Impact of clinical and histopathological parameters on disease specific survival in patients with collecting duct renal cell carcinoma: development of a disease specific risk model.
Academic Article
Overview
abstract
PURPOSE: Collecting duct renal cell carcinoma is a rare, aggressive histological subtype of renal cell carcinoma. Since few groups have evaluated the oncological prognosis in these patients based on clinical and pathological parameters, we assessed parameters prognostic for disease specific mortality. MATERIALS AND METHODS: From a cohort of 14,047 patients with renal cell carcinoma we retrieved the records of 95 with collecting duct renal cell carcinoma at a total of 16 European and American centers of the CORONA (Collaborative Research on Renal Neoplasms Association) and SATURN (Surveillance and Treatment Update Renal Neoplasms) projects, and another 2 centers.

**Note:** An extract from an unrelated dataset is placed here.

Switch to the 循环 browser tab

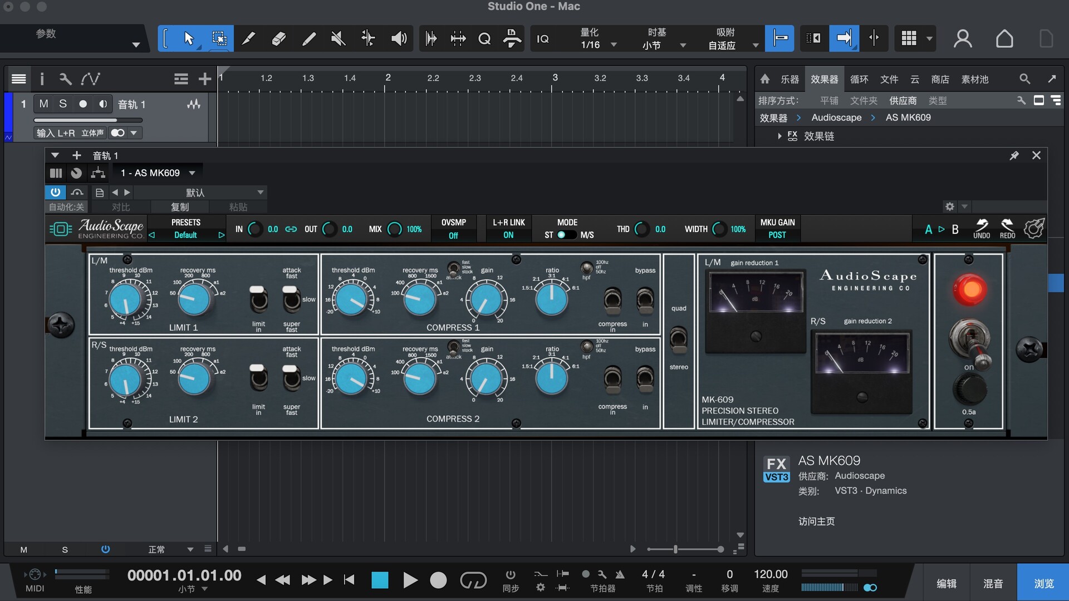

Multivariable Cox regression analysis was applied to determine the influence of parameters on disease specific mortality. Median followup was 48.1 months (IQR 24-103). RESULTS: The disease specific survival rate at 1, 2, 5 and 10 years was 60.4%, 47.3%, 40.3% and 32.8%, respectively. American Society of Anesthesiologists (ASA) score 3-4, tumor size greater than 7 cm, stage M1, Fuhrman grade 3-4 and lymphovascular invasion independently predicted disease specific mortality. Based on these parameters, patients were divided into 26 (27%) at low, 13 (14%) at intermediate and 56 (59%) at high risk with a 5-year disease specific survival rate of 96%, 62% and 8%, respectively (bootstrap corrected c-index 0.894, 95% CI 0.820-0.967, p <0.001). CONCLUSIONS: While patients with collecting duct renal cell carcinoma are commonly diagnosed at advanced stage and have poor prognosis after surgery, a subset has excellent survival. Histopathological features can help risk stratify patients based on the described, highly accurate risk model to predict disease specific mortality, facilitating patient counseling and risk based clinical decision making for adjuvant therapy and clinical trial inclusion.